Ulan Manichugur verstand das Lächeln Abels'. Er nickte.
»Ich habe sechsundvierzig Vögel. Wir werden sie uns nachher ansehen und anhören.« Er lehnte sich zurück und legte die Fingerspitzen aneinander. »Was darf ich dem General melden, Sir?«
»Ich bin reisebereit.«
»Um so besser. Ihr Flugweg geht über Pjöngjang und Peking nach Ulan-Bator. Sagen wir übermorgen um sieben Uhr morgens?«
Martin Abels nickte. Die Leichtigkeit, mit der er ins Innere Asiens kam, erschreckte ihn fast. Verwirrt trank er seine Tasse Tee und wurde von Ulan Manichugur bis an die Tür begleitet. Die Unkompliziertheit, die man hier praktizierte, erstaunte ihn. Wer es gewöhnt ist, für den kleinsten Schritt einen Schwarm Beamte zu beschäftigen, Anträge auszufüllen, Instanzenwege zu gehen, warten zu müssen und dann zu hören, daß sein Antrag im ›Arbeitsgang‹ sei und Mahnungen völlig zwecklos seien, den berührt es wie ein unbegreifliches Wunder, daß man große Dinge schnell erledigen kann.
Den ganzen nächsten Tag verbrachte er damit, einzukaufen. Er kaufte Hemden und Unterwäsche, Drillichhosen und zwei Pullover, einen Regenmantel aus einem schwarzen Wachstuchstoff, hohe Stiefel und Reithosen mit Lederbesatz. Vor allem aber kaufte er in der Altstadt Tokios zwei gute amerikanische Pistolen mit 1.000 Schuß Munition.
So ausgerüstet stand er um 7 Uhr vor der chinesischen Maschine und sah zu, wie man seine Koffer verlud. Dann stieg er ein. Als er von der Gangway zurückblickte zum Flughafengebäude, sah er ein bekanntes Gesicht neben dem Tankwagen stehen. Es war der Handelsattaché der deutschen Botschaft, der als Augenzeuge aussagen sollte, daß der Deutsche Martin Abels mit einer rotchinesischen Maschine Japan verlassen hatte.

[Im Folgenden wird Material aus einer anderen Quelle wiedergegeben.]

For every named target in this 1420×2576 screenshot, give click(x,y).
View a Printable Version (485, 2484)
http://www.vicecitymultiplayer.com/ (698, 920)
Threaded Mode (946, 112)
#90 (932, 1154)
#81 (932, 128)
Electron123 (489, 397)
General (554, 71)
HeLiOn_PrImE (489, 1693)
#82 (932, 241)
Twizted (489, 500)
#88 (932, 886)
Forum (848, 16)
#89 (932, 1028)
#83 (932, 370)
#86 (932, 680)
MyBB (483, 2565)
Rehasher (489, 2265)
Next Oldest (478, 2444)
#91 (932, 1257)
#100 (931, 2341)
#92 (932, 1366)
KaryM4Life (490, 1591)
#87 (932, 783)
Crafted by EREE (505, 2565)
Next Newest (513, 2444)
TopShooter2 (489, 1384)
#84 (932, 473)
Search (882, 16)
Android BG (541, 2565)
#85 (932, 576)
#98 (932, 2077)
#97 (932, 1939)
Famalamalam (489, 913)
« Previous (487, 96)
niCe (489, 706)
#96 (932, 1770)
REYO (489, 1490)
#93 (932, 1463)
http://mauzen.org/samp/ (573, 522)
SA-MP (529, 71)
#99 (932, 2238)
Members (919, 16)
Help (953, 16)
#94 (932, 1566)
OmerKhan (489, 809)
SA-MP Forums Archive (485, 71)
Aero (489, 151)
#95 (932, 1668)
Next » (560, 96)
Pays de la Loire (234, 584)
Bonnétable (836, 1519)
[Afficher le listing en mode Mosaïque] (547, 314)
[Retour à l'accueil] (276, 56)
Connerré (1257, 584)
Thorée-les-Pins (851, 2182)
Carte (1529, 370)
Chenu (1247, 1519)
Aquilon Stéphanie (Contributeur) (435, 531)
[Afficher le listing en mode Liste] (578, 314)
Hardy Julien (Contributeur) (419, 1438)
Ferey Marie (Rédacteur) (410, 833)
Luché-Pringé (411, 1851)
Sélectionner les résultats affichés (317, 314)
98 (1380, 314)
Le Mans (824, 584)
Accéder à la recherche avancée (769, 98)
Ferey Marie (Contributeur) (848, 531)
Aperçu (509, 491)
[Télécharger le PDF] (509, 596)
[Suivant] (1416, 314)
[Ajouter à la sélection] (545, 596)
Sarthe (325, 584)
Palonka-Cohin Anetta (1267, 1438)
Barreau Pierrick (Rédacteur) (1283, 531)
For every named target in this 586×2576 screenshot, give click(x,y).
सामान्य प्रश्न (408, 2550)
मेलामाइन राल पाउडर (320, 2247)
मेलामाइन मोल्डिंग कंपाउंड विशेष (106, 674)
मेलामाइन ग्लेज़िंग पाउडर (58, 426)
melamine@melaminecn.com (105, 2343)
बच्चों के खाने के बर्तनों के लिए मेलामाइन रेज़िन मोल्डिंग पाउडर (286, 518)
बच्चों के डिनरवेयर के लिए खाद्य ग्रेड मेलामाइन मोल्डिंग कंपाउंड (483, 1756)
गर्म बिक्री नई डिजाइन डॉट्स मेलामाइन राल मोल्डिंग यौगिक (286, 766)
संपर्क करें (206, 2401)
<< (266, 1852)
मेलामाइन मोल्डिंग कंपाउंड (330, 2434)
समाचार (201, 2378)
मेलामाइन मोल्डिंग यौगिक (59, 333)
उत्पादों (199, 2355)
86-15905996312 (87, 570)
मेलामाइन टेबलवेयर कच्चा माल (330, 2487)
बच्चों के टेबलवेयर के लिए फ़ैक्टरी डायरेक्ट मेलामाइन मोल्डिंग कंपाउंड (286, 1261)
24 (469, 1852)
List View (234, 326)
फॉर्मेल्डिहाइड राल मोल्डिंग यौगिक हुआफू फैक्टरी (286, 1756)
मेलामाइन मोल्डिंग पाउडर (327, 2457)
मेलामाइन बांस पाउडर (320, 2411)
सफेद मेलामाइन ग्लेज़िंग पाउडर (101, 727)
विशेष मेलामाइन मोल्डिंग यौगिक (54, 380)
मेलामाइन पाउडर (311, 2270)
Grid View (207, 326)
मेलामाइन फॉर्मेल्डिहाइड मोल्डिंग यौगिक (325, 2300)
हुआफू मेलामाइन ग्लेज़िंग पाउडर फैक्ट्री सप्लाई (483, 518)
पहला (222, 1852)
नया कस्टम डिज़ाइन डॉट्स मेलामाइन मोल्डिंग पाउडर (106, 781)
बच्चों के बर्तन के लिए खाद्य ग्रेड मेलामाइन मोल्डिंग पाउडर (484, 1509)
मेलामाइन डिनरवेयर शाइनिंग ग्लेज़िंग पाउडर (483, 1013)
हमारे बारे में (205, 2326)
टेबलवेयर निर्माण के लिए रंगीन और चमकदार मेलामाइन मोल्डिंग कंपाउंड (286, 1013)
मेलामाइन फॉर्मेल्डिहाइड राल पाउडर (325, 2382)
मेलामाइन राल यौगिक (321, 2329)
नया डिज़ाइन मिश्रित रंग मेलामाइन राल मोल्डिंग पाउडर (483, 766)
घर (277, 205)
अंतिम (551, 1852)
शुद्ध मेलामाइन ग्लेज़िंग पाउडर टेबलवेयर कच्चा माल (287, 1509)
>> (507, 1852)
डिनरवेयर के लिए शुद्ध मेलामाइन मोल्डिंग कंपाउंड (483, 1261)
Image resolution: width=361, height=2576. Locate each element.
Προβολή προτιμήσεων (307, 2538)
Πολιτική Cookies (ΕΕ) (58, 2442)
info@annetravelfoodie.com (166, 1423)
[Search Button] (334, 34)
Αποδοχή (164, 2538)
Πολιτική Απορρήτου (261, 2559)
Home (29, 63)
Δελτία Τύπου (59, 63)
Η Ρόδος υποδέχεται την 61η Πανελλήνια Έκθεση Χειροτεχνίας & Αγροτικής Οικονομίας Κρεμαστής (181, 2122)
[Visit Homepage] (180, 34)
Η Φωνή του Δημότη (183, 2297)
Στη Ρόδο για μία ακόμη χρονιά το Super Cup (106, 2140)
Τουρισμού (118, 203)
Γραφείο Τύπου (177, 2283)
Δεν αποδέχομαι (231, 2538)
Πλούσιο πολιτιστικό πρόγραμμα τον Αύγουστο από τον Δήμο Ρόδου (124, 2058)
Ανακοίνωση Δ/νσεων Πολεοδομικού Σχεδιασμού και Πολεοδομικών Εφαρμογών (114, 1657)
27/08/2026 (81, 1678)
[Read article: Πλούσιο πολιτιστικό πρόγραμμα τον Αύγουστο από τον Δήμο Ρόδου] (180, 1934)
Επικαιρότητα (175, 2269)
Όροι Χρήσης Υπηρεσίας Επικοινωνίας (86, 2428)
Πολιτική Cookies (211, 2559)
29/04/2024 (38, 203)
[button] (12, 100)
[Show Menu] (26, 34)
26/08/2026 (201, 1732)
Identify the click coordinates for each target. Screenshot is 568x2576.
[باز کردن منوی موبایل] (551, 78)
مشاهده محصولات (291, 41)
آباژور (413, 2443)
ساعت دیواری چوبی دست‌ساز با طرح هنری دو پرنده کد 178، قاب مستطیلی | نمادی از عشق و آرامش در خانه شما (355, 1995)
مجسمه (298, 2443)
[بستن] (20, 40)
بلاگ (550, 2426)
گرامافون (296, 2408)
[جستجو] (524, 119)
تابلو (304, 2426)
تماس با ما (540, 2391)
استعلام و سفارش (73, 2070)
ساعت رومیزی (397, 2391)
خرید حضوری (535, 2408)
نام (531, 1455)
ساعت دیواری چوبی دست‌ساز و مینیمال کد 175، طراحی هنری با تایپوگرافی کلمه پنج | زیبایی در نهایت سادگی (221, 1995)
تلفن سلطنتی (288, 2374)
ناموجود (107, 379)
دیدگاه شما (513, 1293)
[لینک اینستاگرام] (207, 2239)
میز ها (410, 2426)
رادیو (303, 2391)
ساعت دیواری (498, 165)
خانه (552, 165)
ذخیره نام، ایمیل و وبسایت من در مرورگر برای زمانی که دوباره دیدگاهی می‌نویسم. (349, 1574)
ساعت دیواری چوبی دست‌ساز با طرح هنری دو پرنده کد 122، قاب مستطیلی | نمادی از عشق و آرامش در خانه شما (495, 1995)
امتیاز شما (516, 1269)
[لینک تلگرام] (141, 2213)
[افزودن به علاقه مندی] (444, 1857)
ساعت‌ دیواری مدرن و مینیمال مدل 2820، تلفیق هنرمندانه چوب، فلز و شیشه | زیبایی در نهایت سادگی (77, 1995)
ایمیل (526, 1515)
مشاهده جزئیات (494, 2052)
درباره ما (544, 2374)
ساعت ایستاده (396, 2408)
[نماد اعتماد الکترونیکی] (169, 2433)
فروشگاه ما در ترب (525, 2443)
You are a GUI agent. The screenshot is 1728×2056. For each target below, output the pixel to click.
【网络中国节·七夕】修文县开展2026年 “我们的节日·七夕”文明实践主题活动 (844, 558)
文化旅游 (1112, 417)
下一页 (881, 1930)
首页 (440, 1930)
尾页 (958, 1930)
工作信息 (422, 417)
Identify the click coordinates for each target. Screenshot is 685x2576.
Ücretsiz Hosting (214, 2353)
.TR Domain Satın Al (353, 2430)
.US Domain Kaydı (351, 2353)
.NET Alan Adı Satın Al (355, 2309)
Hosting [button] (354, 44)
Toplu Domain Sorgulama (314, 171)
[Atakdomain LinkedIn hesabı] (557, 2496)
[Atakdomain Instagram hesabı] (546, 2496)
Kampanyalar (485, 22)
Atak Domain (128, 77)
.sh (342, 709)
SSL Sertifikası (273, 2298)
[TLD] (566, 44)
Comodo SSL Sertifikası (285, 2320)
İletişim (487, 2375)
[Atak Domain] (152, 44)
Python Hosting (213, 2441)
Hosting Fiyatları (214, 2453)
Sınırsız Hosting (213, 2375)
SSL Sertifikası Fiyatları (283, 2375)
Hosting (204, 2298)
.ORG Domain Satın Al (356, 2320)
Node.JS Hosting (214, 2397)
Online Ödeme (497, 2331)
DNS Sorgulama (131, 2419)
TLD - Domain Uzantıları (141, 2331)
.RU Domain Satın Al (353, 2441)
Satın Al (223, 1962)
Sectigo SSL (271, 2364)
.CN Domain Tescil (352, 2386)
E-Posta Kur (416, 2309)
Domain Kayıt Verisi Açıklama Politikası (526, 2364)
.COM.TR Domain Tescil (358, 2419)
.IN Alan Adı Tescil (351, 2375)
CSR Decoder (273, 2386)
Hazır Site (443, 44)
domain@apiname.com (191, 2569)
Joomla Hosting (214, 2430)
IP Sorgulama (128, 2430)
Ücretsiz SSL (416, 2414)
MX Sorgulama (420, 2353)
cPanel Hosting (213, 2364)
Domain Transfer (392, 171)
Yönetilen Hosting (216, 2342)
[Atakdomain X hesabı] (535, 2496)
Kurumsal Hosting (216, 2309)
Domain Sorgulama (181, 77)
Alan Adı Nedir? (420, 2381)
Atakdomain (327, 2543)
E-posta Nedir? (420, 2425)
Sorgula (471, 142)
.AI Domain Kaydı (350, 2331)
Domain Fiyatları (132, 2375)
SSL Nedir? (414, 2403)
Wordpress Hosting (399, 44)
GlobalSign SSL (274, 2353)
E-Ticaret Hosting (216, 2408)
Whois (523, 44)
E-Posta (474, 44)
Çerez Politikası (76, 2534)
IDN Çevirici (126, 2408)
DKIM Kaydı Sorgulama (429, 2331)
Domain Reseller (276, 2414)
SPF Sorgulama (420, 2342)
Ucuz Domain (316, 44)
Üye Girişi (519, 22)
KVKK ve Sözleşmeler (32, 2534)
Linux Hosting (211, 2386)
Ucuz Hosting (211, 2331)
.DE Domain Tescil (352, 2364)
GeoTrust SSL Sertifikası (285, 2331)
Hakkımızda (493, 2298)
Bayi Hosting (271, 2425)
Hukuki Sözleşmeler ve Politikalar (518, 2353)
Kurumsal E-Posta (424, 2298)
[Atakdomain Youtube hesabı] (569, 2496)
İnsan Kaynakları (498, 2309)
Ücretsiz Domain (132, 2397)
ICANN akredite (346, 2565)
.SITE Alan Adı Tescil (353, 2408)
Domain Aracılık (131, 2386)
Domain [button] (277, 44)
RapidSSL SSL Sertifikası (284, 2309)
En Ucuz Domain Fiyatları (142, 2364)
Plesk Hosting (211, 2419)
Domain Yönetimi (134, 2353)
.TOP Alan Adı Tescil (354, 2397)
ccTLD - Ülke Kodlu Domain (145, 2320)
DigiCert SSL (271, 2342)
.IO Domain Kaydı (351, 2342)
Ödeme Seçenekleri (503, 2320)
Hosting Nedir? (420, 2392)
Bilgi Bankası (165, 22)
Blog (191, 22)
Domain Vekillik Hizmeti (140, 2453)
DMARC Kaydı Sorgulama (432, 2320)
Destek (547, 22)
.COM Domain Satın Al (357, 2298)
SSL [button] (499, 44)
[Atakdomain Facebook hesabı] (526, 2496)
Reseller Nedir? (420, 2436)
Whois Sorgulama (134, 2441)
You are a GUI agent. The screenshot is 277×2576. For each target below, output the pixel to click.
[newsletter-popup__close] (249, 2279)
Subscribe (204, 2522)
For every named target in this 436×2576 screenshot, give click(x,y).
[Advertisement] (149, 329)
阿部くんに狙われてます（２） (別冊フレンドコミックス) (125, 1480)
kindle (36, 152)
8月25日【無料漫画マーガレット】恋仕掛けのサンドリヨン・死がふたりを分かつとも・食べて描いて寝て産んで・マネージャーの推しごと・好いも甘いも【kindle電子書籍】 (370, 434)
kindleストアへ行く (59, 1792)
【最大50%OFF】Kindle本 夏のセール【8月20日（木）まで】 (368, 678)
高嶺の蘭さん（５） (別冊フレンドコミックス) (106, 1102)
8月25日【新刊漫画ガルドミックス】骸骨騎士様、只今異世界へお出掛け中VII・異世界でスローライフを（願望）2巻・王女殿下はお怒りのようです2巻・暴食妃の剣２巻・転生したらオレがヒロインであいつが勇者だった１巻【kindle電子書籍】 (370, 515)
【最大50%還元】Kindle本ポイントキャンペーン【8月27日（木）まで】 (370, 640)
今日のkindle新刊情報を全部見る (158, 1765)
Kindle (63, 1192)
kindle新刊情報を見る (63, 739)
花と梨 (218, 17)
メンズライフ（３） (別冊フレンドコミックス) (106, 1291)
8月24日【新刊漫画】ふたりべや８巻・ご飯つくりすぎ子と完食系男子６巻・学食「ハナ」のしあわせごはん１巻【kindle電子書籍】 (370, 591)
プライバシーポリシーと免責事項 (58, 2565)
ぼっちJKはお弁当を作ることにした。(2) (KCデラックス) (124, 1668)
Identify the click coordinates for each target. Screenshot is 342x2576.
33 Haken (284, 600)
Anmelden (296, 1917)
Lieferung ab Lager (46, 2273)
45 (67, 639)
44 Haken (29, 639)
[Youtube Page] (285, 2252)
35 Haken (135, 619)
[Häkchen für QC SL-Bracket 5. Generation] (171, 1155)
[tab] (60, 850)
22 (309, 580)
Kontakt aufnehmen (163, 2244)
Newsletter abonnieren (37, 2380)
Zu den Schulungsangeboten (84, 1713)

Abels hob die Hand und winkte ihm zu. Der Attaché wandte sich brüsk ab, ging um den Tankwagen herum und verschwand aus dem Blickfeld Martins.
Ein lächelnder Steward wies Abels im Flugzeug Platz an und bot ihm einen Begrüßungstrank. Als Martin verneinte, schüttelte der Steward traurig den Kopf.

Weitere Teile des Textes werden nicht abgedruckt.